Thursday, 28 March 2013

Responsibilities Between A Partner And Financial Agreement

By Ray Latimer


Prior to the right to create Binding Financial Agreements (BFAs) was extended to same-sex and de facto relationships, when such a relationship had broken down, both parties would have had to prepare themselves for some long-winded and monotonous litigation through the Supreme Court. Thank goodness, this has now all been modified with the introduction of section 90UD of the Family Law Act 1975 which particularly entitles people in de facto relationships to agree upon what they contemplate to be a rational distribution of property and financial resources once the relationship has broken down. Efficiently, this now puts de facto agreements in the same category as is already loved by married couples. This means that same-sex relationships are apportioned with similar rights to heterosexual couples and this will be observed as a welcome move by many gay rights groups that have been concerned and campaigning throughout these issues.

How Would You Go About Preparing A BFA In These Conditions? If a de facto, or same-sex relationship has broken down irretrievably, s.90UD of the 1975 Act sets out that the following practices will have to be put into practice in order for a court to recognize and apply a binding financial agreement. These are as follows. They would need to make certain that each party obtain professional and qualified legal services. This is vital and it should help to be sure that each party's unique situation is examined and legally commented upon. If gross unfairness can be identified within the agreement as it stands, the legal advisor will point this out to the relevant partner and they will then only go on and sign when they know exactly what they are agreeing to and/or possibly compromising.
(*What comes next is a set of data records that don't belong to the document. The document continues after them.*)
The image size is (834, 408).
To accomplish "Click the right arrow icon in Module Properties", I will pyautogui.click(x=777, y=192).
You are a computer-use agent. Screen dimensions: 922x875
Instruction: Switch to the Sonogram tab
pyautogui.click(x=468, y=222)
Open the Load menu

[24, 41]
A certificate must be obtained from the applicable legal professional which will attest to the truth that this demand has been satisfied. It would then has to be added as an `annex' to the main written legal document which will make up the BFA. The BFA will need to identify the scope of any relevant spousal maintenance to be provided. It will has to be signed by both people and a copy will be retained by each. Provided all of the steps have been taken above, the court should not scrutinize the BFA to make sure that it is just and equitable. The court would only tend to set a BFA aside if there were fundamental flaws with the documents like the BFA had been created in a fraudulent manner. It is also imperative that you note that a person can only enter into a BFA if they are not already party to such an agreement with someone else.

Swifter Conclusion by the end of a Relationship. This type of post nuptial agreement should help to guarantee that any financial matters are dealt with far more smoothly than they may well be. Given, some time would be necessary on both sides to conceive the binding financial agreement, but once a settlement is agreed upon, the BFA will offer a far quicker resolution to the question of who gets what. Of course, to a large degree, at the end of any relationship and at a period when communication between each party may not be as manageable as it once was, a lot will depend on how fast an agreement can be settled. On the other hand, it would probably become more prudent and affordable for the parties to resolve the asset and financial implications in this way.

Whichever actions the members of a de facto relationship elect to take when things have separated, the reality is that Australian law now offers them with these options.